7 Benefits of Data Visualization

According to a famous saying, “A picture is worth a thousand words“, which means it is easy to describe something pictorially than to elaborate it with words. But a picture alone cannot describe the whole text. You need to understand the source of data, its context, why and how it is collected. Then presenting that potential synergy containing visuals and text makes it easy to comprehend for others.

Thousands of terabytes of data are present around us that need to be analyzed, and we need to present its results in a pictorial form to make them easy to understand for us and others. 

In this article, we will discuss Data Visualization and its benefits. Why it is essential, and what is the ultimate goal of visualizing data. If you are willing to pursue your career as a Data Scientist, Business Intelligence Analyst, Data Engineer, or Data Analyst, make you read this article till the very end as it will prove valuable to polish your skills.

What is Data Visualization?

Data visualization is the process of graphically presenting data and information in the form of graphs, charts, maps, and other data visualization tools. Such tools provide an easy way to comprehend and notice the trends and tendencies in data. They also help accelerate the research and data analysis by providing an interactive way to present complex data in the form of aesthetically attractive features. 

Types of Data Visualization

Data Visualization is divided into six different types, but more types are also expected to add up in them in the near future. These types are described below:

  1. Hierarchal

These types of conceptions depict ordered groups inside a larger group. In easy words, the primary perception for these visualizations is the groups can be demonstrated if the flow of the clusters starts from a single point. e.g. Ring Charts, Tree Diagrams, TreeMaps, and Circular Packing.

  • Multidimensional

This type of visualization contains multiple dimensions. Using concurrent layers, we can create 3-Dimensional visualizations. It helps the user to present key findings and filter out non-useful data. Examples of Multidimensional Data Visualization include Scatter plots, Parallel coordinate blocks, and stacked bar graphs.

  • Temporal

Temporal visualizations present data that is one-dimensional and linear. They are presented through lines with a typical start and endpoint and can overlap during the representation. Examples of temporal data visualization are line graphs, pie charts, scatter plots, polar diagrams, time series, etc.

  • Geospatial

Such visualizations are related to the current physical and real-life location by pointing that out over maps. The motivation behind geospatial maps is to present a holistic view of the findings to be inclusive. Cartogram. Heat Map, Flow Map and Choropleth Maps are examples of geospatial data visualization.

  • Network

Network visualizations prove to be valuable in connecting one dataset to another. They present the way how one dataset is related to other data set inside a network. e.g.

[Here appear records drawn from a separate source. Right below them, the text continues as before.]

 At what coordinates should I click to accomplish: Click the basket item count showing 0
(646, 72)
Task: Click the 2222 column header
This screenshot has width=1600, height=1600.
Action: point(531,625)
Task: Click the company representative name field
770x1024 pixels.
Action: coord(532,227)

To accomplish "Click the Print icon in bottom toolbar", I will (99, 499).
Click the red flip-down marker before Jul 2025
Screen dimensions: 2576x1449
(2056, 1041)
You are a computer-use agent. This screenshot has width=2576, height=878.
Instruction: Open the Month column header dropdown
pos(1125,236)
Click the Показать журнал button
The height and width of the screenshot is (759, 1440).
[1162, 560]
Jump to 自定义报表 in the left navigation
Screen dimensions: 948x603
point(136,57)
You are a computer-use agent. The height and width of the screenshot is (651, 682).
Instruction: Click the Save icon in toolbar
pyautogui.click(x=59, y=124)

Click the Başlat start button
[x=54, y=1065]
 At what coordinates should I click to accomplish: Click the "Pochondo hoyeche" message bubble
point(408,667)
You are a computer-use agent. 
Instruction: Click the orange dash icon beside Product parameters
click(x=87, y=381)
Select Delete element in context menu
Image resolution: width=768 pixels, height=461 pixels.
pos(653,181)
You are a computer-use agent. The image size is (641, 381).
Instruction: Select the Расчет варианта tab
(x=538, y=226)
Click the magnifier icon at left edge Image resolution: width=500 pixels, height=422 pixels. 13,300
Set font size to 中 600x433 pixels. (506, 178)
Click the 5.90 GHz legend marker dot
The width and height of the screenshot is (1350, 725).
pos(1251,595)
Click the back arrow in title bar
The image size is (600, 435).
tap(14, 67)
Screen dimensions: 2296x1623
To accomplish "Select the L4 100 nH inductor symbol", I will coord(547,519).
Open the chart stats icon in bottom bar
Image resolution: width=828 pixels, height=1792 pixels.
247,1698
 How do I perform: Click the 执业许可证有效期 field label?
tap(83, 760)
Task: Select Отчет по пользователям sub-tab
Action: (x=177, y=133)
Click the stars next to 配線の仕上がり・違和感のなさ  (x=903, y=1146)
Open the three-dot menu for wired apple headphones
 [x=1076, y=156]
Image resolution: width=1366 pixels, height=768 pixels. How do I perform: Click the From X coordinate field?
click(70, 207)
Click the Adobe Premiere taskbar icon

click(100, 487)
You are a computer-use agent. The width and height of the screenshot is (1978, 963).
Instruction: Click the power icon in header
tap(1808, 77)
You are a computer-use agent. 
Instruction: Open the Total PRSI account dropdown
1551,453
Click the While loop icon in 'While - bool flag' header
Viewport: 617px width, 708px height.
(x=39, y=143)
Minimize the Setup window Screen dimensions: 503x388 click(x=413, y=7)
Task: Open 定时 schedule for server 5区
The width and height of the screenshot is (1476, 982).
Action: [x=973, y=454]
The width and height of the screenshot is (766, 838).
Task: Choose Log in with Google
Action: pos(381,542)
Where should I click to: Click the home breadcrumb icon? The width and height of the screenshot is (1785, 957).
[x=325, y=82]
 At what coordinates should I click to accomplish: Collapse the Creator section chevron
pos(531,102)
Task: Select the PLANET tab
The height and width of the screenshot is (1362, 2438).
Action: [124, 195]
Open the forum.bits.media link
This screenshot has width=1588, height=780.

Word Cloud, Node link diagrams, Matrix charts, and Alluvial Diagrams.

  • Miscellaneous

Apart from the types mentioned above, there are certainly other types classified as miscellaneous instead of forming their groups. Kagi charts and open-high-low-close charts fall under this category.

x
The 4 Types of Analytics Explained

Data Visualization Benefits

The list of data visualization benefits is a long one, from better decision-making to quick and convenient trend analysis, data visualization has a lot to offer. By visualizing tons of data in an appealing form, it helps to go through chunks of data in a fraction of time.

Large files containing large volumes of data make it difficult to present data and identify trends in them. Data visualization is the tool that lets us draw important information from these files without manually needing to go through tons of data.

A lot of software are available that help visualize data in the form of patterns and graphs. They help to convert facts and figures into detailed patterns known as data visualization. Let’s look at the benefits of data visualization in detail below:

1.     Better Decision making

Data visualization provides easy-to-understand visuals that help to analyze data quickly and accurately. This leads to a better decision-making approach in no time.  Presenting your finding in the form of visuals make it easy to comprehend. It helps others to take insights quickly and decide what needs to be done.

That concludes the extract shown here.